ATLAS researchers have developed a software framework that enables developers who lack experience programming robots to repurpose off-the-shelf toy and educational robotic devices to serve as input-output devices for desktop applications.

Dan Szafir, assistant professor of computer science in the ATLAS Institute, Shaun Kane, assistant professor of computer science and ATLAS faculty fellow, and doctoral student Darren Guinness, presented the GUI (graphical user interfaces) robots framework at the Designing Interactive Systems (DIS 2017) conference in Edinburgh this summer.

The GUI Robots toolkit enables developers to transform low cost robots (often less than $100 USD) into wireless controllers for desktop applications. The toolkit supports connecting such devices with a wide range of software applications, including web browsers, 3D modeling tools and video games, extending the application user interfaces into the physical world in interesting new ways.   

With most software applications confined to screen-based graphical user interfaces, tactile input and haptic feedback are the next major frontier for interaction design.

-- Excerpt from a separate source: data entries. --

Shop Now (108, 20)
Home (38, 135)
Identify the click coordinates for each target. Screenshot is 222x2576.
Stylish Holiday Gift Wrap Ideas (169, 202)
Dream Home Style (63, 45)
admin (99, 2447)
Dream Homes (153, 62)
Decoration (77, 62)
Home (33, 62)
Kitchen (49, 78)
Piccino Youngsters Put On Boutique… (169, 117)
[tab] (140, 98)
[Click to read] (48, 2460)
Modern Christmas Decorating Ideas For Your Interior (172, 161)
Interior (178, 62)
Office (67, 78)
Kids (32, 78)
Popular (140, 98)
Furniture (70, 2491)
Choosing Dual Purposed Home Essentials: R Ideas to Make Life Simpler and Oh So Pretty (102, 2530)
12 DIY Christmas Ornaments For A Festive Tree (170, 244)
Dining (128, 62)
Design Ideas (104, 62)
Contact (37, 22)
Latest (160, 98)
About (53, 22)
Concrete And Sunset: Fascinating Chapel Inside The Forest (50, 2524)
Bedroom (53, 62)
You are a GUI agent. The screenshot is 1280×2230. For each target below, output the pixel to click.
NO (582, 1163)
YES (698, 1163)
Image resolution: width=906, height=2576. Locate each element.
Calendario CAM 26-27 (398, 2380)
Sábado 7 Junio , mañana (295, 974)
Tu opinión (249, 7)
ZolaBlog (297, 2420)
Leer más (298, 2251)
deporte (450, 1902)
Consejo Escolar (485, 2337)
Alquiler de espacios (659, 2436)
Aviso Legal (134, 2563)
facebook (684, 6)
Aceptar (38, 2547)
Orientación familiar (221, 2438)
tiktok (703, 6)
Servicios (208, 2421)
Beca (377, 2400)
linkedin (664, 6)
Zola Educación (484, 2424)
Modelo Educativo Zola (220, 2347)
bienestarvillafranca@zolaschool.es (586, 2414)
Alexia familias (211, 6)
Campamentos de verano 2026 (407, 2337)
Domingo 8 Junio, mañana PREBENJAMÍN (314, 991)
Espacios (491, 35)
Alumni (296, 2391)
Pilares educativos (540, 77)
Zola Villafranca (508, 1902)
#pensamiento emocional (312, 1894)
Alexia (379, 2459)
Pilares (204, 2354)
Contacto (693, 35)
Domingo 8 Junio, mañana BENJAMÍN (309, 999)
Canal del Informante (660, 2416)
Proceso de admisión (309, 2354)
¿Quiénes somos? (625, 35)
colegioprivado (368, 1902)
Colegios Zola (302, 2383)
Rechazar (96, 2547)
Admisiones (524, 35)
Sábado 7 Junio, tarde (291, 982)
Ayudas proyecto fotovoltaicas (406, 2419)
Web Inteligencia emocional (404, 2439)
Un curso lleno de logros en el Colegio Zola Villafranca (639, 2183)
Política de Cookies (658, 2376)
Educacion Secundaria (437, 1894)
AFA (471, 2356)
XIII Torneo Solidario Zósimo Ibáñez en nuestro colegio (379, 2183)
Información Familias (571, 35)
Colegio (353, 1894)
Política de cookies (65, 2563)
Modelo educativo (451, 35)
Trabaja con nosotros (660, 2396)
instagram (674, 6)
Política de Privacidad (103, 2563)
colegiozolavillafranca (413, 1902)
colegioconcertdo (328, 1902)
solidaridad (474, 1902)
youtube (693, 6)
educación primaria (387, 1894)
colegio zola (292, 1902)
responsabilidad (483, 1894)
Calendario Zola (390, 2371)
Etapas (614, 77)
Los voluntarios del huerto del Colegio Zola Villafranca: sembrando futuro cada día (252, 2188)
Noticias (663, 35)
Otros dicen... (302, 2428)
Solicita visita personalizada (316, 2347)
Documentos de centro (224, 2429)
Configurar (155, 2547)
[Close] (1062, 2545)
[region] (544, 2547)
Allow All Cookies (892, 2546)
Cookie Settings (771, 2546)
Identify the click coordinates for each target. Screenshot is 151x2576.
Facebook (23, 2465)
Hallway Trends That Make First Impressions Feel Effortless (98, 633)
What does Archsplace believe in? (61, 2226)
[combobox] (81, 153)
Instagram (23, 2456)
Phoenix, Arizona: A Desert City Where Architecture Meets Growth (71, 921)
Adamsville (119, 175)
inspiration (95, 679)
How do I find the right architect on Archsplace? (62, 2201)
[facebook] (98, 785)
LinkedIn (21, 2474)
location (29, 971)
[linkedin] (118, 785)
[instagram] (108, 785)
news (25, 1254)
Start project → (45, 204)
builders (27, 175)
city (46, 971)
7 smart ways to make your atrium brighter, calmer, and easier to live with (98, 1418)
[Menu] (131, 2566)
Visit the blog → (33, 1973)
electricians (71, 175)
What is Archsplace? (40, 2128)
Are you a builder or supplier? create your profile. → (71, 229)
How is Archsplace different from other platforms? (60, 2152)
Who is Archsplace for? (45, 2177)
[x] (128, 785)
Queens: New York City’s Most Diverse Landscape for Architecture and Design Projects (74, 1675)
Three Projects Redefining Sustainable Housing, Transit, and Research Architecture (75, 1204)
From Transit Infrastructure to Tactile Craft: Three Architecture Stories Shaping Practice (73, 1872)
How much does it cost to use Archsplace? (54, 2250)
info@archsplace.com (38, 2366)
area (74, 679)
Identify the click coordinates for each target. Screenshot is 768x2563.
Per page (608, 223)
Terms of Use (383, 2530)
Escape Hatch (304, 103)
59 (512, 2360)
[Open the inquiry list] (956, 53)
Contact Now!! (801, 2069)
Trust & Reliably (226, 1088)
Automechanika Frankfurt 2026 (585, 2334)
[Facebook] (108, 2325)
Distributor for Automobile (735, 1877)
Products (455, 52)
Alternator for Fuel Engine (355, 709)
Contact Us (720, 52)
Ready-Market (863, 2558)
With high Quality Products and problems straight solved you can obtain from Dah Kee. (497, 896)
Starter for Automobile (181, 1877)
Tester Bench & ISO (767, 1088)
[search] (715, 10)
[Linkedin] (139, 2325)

Szafir says, “developers can use our framework to quickly prototype tangible interactions and attach them to existing applications. As consumer-oriented, wirelessly-connected robots become ubiquitous, our work can enable new user experiences in which an ecosystem of helpful robots extends traditional graphical user interface applications.”            

Similar to a Nintendo Wii console where the controller detects movements in three dimensions, providing realistic on-screen action games, users can repurpose devices to apply the same type of movement in any existing application. For instance, researchers configured a Sphero Ollie to be a controller for Rovio Entertainment’s popular Angry Birds game so that rolling the robot back and then moving it forward launched a bird.  

Robots can also be programmed to provide physical feedback, such as vibrating when a bird is launched. Or, a user could manipulate a 3D object on the screen by moving and rotating the robot controller in the air.

To test the GUI Robots toolkit, researchers asked twelve developers to build controllers for two applications: Angry Birds and Windows Movie Maker.  All of the developers were able to build working prototypes of the Angry Birds controller within a half hour; the Movie Maker controller took them a little longer.

As an extension to their work, the team is exploring the use of GUI Robots to provide haptic displays for visually impaired users, so that movement or tactile feedback from a robot could represent visual information such as charts, diagrams, movies or even interactive simulations. Other promising uses for their software are educational software, controllers for musical instruments and 3D modeling.